_Data extract_.

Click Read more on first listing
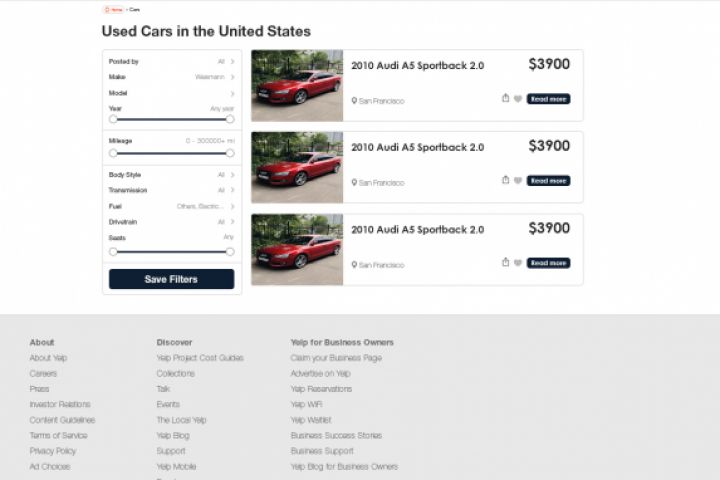Viewport: 720px width, 480px height. tap(548, 99)
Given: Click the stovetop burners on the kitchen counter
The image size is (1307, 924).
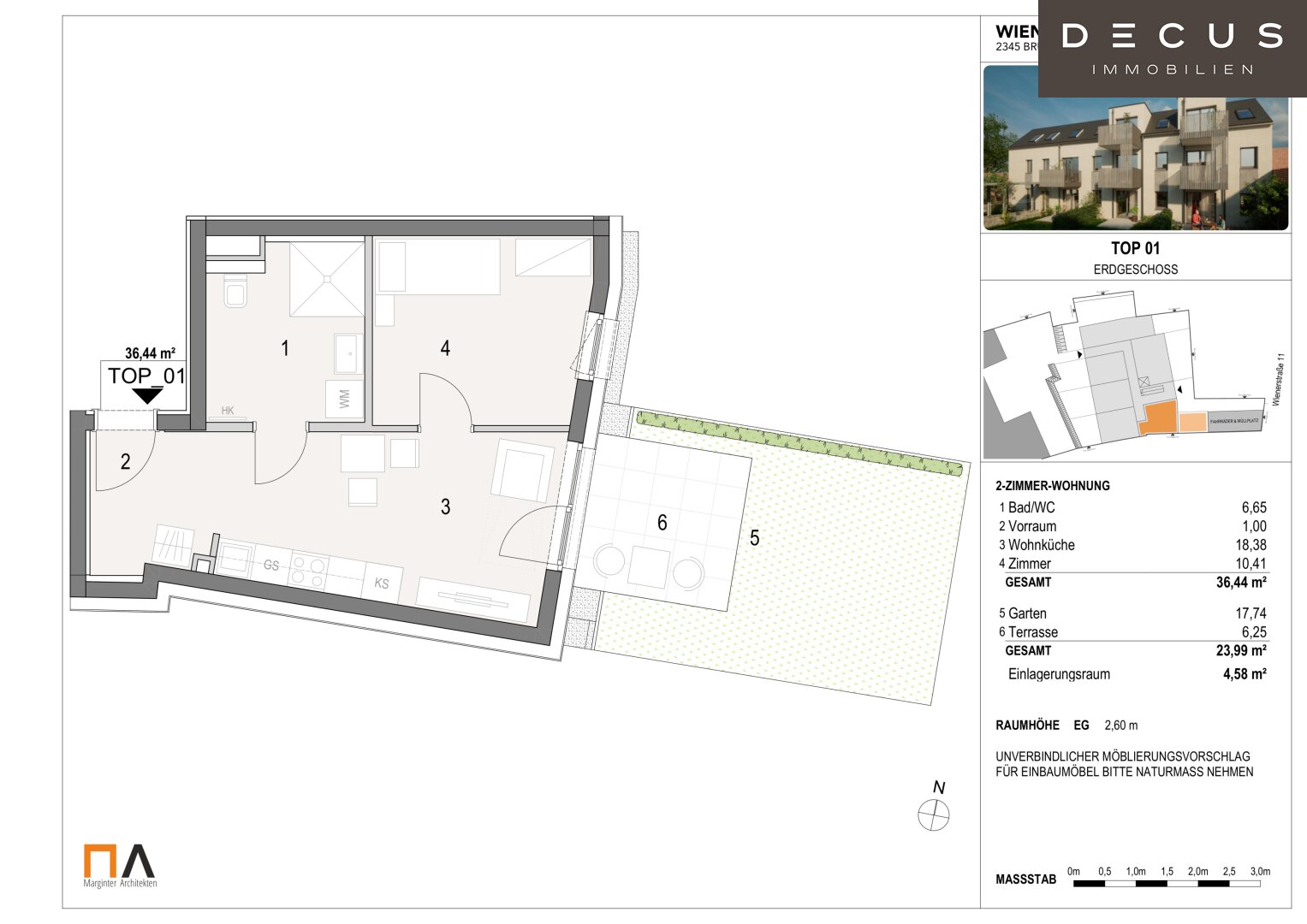Looking at the screenshot, I should point(308,571).
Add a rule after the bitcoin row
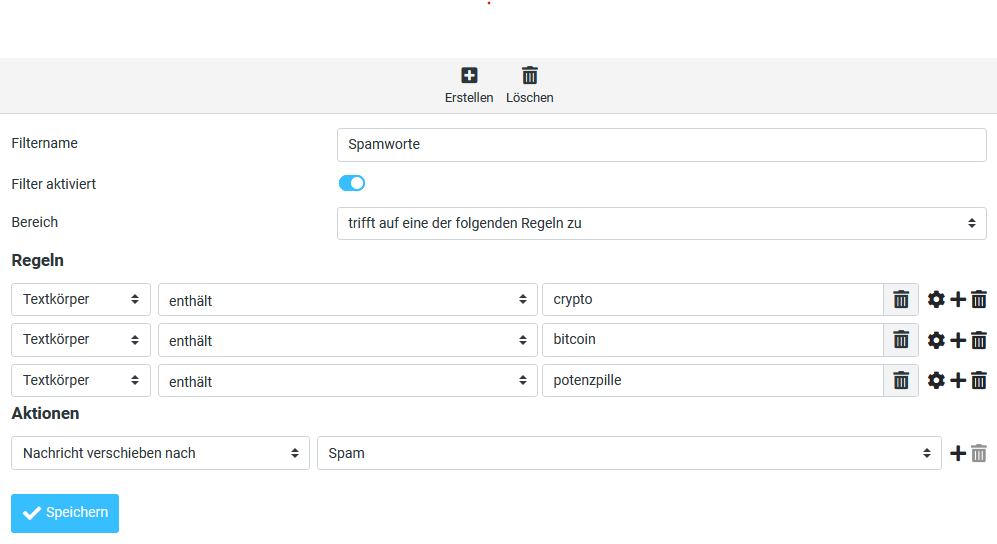 click(958, 340)
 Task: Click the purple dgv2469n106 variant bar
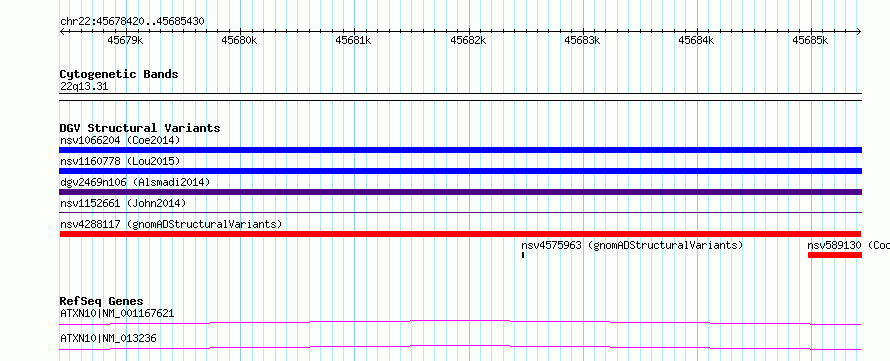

_Problem to solve_. Set down the entries again without change. Leave the pictures out.

_Response for this exercise_.
Click Read more on first listing
Viewport: 720px width, 480px height. tap(548, 99)
Given: Click the stovetop burners on the kitchen counter
The image size is (1307, 924).
Looking at the screenshot, I should point(308,571).
Add a rule after the bitcoin row
 click(958, 340)
 Task: Click the purple dgv2469n106 variant bar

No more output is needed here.